Dr. Palakolanu Sudhakar Reddy is a Scientist (Cell, Molecular biology and Genetic engineering) at International Crops Research Institute for the Semi-Arid Tropics (ICRISAT), Telengala, India. He has a PhD from International Centre for Genetic Engineering and Biotechnology (ICGEB), New Delhi, where he focused on “Identification and characterization of the Heat Shock Proteins from Pennisetum glaucum”. He was a primary team member for developing high-throughput, low-cost methodologies for the isolation of promoters and genes, sequencing for phage DNA and identification of stable reference genes for qRT-PCR studies. He has been awarded with several National and International awards, including Leibniz-DAAD Postdoctoral Fellowship, Young Scientist and INSPIRE Faculty Awards from the Department of Science and Technology (DST), Government of India. He is an associate fellow of Andhra Pradesh Akademi of Sciences from 2015. He worked in Germany and Philippines on functional genomics and molecular aspects of abiotic stress tolerance and genome editing. He has published more than 39 research articles in international peer reviewed journals, edited one book, written eight book chapters, and has a patent. He is a reviewer of several reputed international journals, including Frontiers in plant science, Plant Physiology and Biochemistry, BMC Genomics, Environmental and Experimental Botany, Gene and PLoS ONE.

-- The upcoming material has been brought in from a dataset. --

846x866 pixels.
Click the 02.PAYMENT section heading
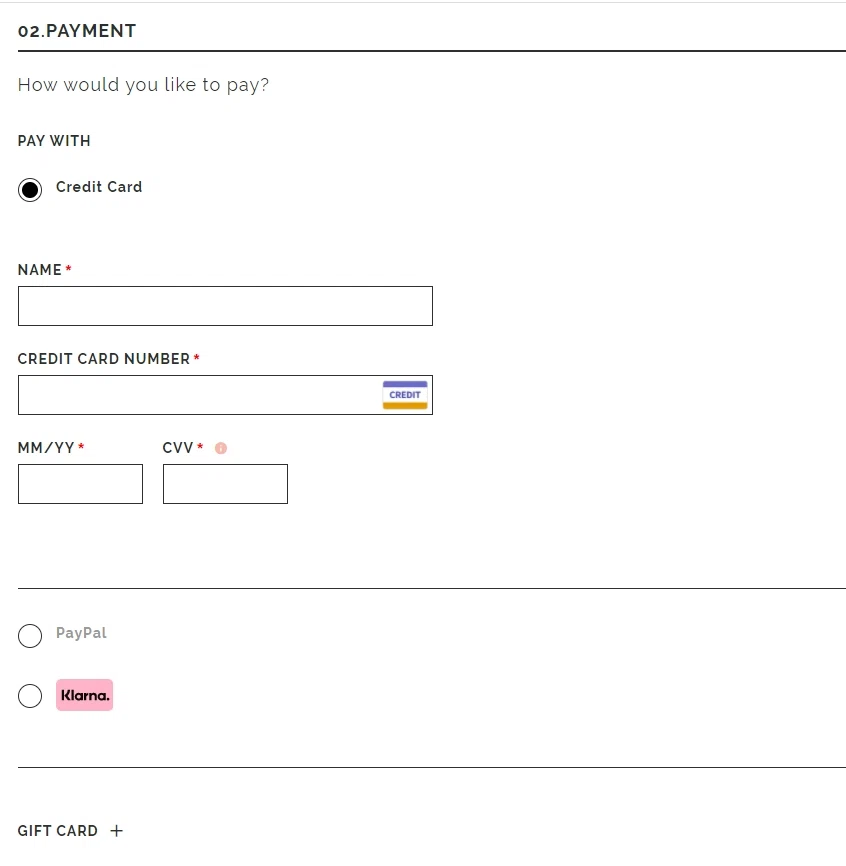[x=77, y=31]
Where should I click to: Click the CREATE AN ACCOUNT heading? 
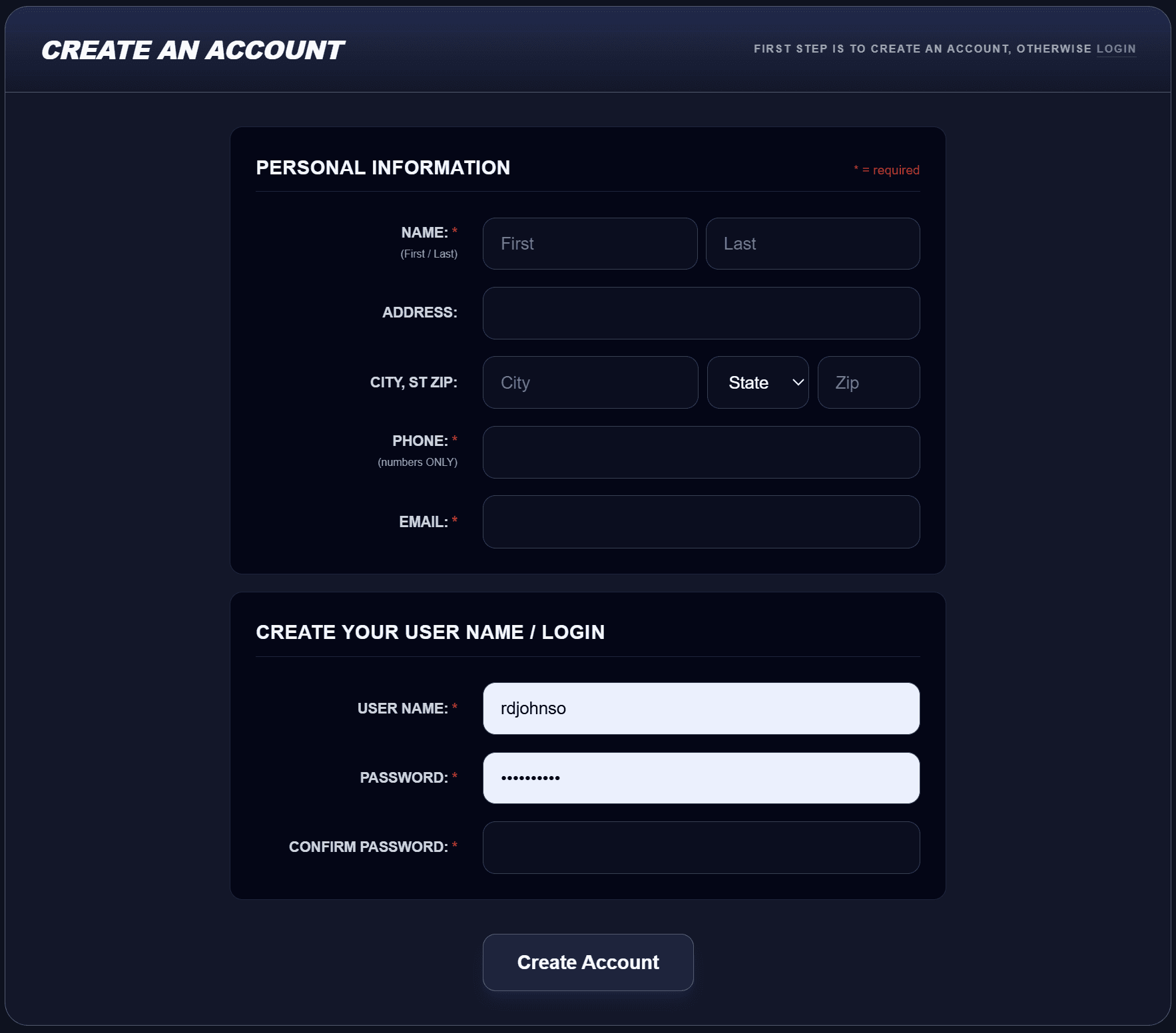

Dr. Ravi Gupta obtained his Ph.D. in Plant Physiology and Biochemistry from the University of Delhi, India. After gaining his Ph.D., he spent more than five years in South Korea working as a postdoctoral fellow and Research Professor at Pusan National University, Busan, Korea. Dr. Gupta is the author of more than 60 scientific journal publications and several book publications. He is a recipient of several prestigious national and international awards such as Ramalingaswami re-entry fellowship, Ramanujan fellowship, and ITS fellowship from Government of India and Korea Research Fellowship from Government of South Korea. Dr. Gupta has been invited to give many lectures at national and international conferences and workshops and has received independent funding from the Governments of India and South Korea. His current objectives include unravelling the biotic and abiotic stress signaling in plants, especially rice and soybean, using gel-based and gel-free proteomics approaches. Moreover, He is also working towards the development of novel techniques for the depletion of high-abundance proteins from different plant tissues to increase their proteome coverage, which would help analyse the "Hidden Proteome" of the plants.